Immune cell infiltrates in tumours often vary with tumour type and size. 34 , 35 TATE is common and occurs in several non-CNS tumour types, particularly tumours of epithelial origin in the colon and breast. 1 , 10 , 36 Autologous neuroblastoma cells modified to secrete IL-2 and given to pediatric patients with advanced neuroblastoma generated local and systemic antitumour immune responses, including infiltration of eosinophils, as well as dendritic cells, CD4+, and CD8+ lymphocytes. 37 In two studies, after the original operation of malignant astrocytomas, intracavitary injection of IL-2 plus ex vivo activated autologous killer cells induced eosinophilia in the intracavitary fluid, tissue, and CSF. 13 , 14 This eosinophilia appeared to correlate with enhanced patient survival. However, both studies found no eosinophils in the original operative specimens of patients before the IL-2–killer cell immunotherapy, suggesting that eosinophilia is immunotherapy induced in malignant astrocytomas. We recently showed infiltration of eosinophils in all four resections of AT/RTs that are malignant embryonic tumours with divergent differentiation, but absence in four original resections of glioblastomas. 15 The present study revealed the presence of eosinophils in PAs but not in ependymomas. On the basis of these observations, eosinophil infiltrates are probably limited to some CNS tumours with certain cell origins, particularly in astrocytomas or tumours containing an astrocytic component/differentiation.
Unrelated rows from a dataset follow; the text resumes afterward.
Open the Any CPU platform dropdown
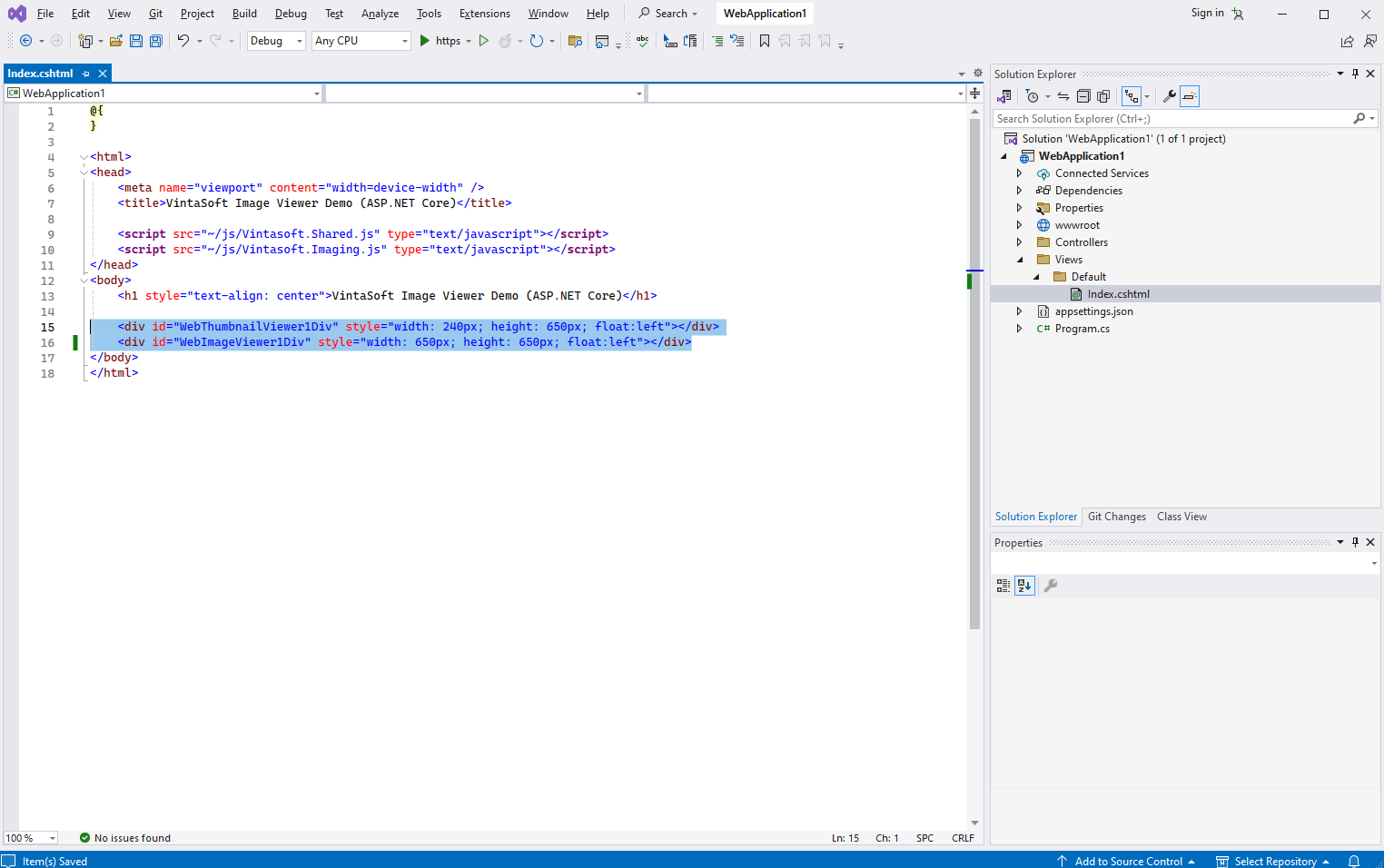This screenshot has height=868, width=1384. (x=361, y=41)
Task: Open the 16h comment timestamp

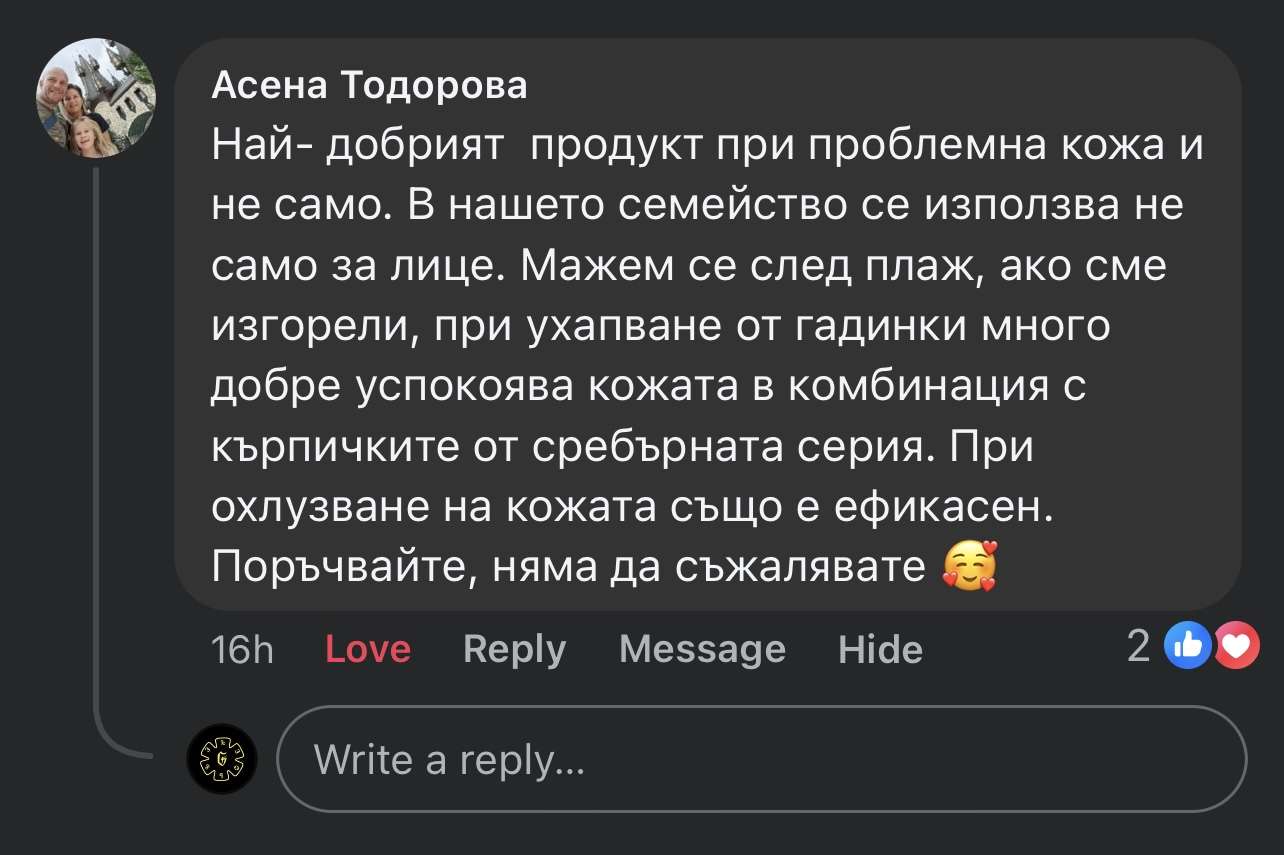Action: coord(242,649)
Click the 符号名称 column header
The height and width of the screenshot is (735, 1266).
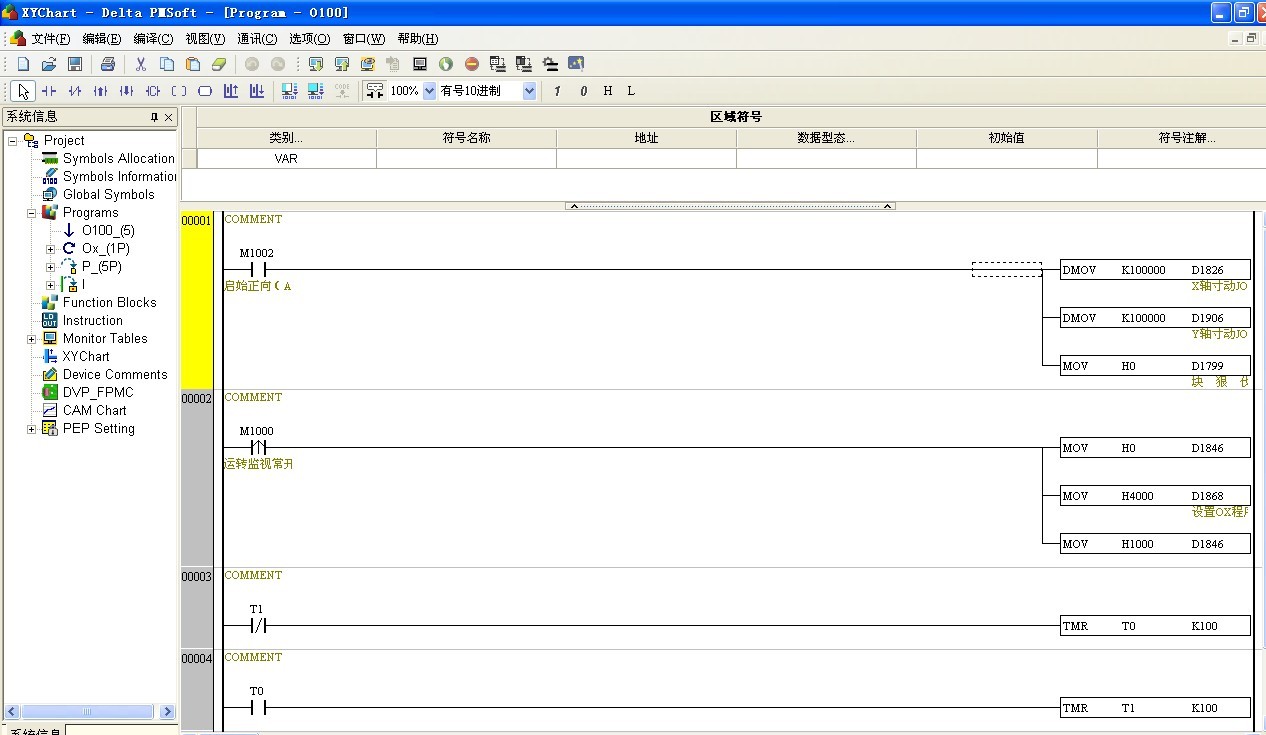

Although the pathogenesis of cell origin-dependent TATE is unclear, it may be at least partially attributed to different types of tumour-specific antigens present in those CNS tumours. 17 , 18 , 28 , 38 With the presence of this cell origin-dependent TATE and its dissociation from other peripheral blood elements, the infiltration of eosinophils in astrocytomas seems to be actively involved in their pathogenesis other than a passive reactive process. 12 , 25

The major finding of our study is that eosinophils are commonly present in pediatric PAs but rarely (only one 20-year-old patient) in adult PAs. This age-dependent finding is consistent with that of our other study showing eosinophils in AT/RTs of all four patients younger than 2 years. 15 Two possibilities exist to interpret this age-dependent CNS TATE in pediatric tumours: One is the developing immune system in children, since their immunity peaks around puberty. The other is the difference in tumour-specific antigens between pediatric and adult gliomas. 17 , 18 The exact mechanisms of the age-dependent TATE require further study.

Conclusion

Our results suggest that the presence of eosinophils is a common feature of pediatric PAs but not of adult PAs. This finding may be at least partially attributed to developing immune system and different tumour-specific antigens in children. Since increasing evidence has suggested that TATE is associated with favourable prognosis in a few tumours, including malignant astrocytomas, 1 - 6 , 13 , 14 the presence of infiltrating eosinophils in PAs might be related to the much longer survival of pediatric PA patients than that of adults. The infiltration of eosinophils may play a functional role in the development of pediatric PAs, as well as some other pediatric CNS tumours such as AT/RTs.

Disclosures

The authors report no conflicts of interest.